**Text passage:**
□ □ □
Initially I used objdump --disassemble to get the assembly. Whilst I can read some assembly, I can’t do it well and rapidly got lost in offsets, operands and registers like this:

push   %esi
lea    -0x8(%esp),%esp
mov    0x18(%esp),%ecx
mov    0x1c(%esp),%eax
mov    0x20(%esp),%edi
lea    0x4(%ecx),%edx
lea    0x44(%ecx),%esi
mov    (%eax),%eax
mov    (%edi),%edi
mov    %edx,0x4(%esp)
lea    0x0(%esi,%eiz,1),%esi
xor    (%esi),%eax
sub    $0x4,%esi

There had to be a better way, and that way was Ghidra.

Ghidra³ is an NSA developed tool suite for the explicit purpose of reverse engineering software. The invaluable key features:

binary decompilation to C
navigation tools
memory structure analysis tools

After a few clicks and waiting for ‘analysis’ I got a nice dump of semi-readable C source. With Ghidra’s help I was now able to see:

shared library entry points
chunks of memory
function calls
function call references

There was some good news, the call stack wasn’t particularly deep, maybe 4 at the most. A few functions were referenced multiple times, some functions were small, others were not.

After more weeks of staring, two functions started to make sense.

void FUN_00012400(undefined *param_1,undefined *param_2,ushort param_3)
□ □ □
**Instructions for the task:** Copy the stretch of the reverse-engineering passage from "There was some" through "others were not.", renaming "call stack" as "call chain". The data after this point is separate material from the reverse-engineering passage.

**Given data:**
□ □ □
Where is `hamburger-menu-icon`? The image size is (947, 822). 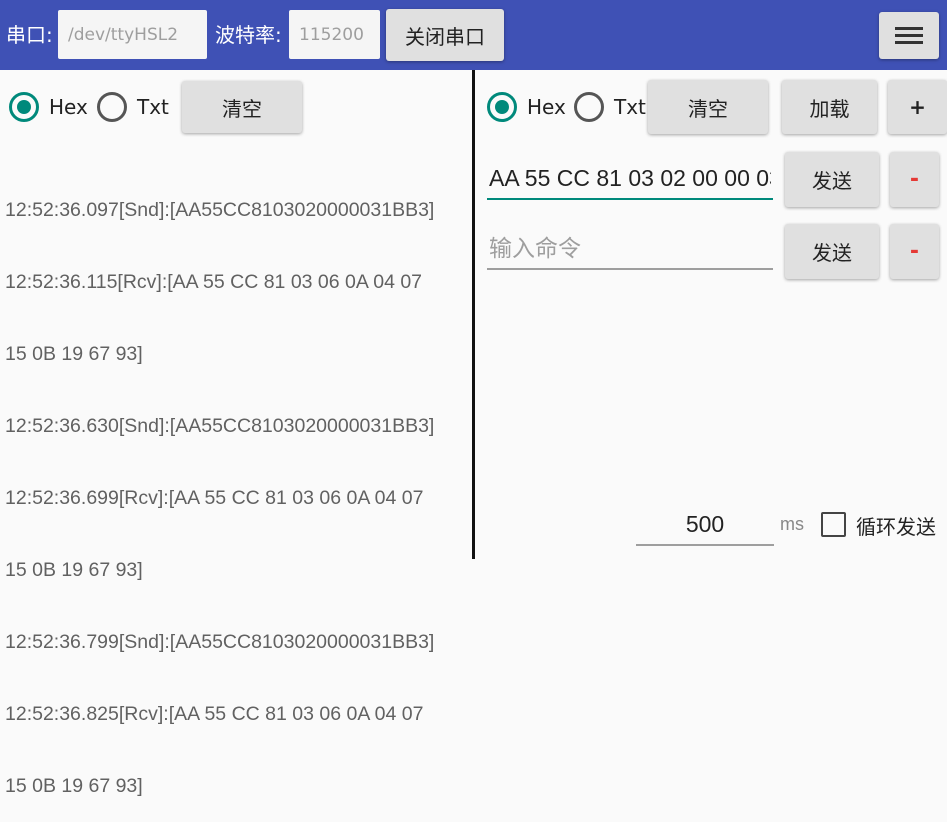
□ □ □
**Result of this task:**
There was some good news, the call chain wasn’t particularly deep, maybe 4 at the most. A few functions were referenced multiple times, some functions were small, others were not.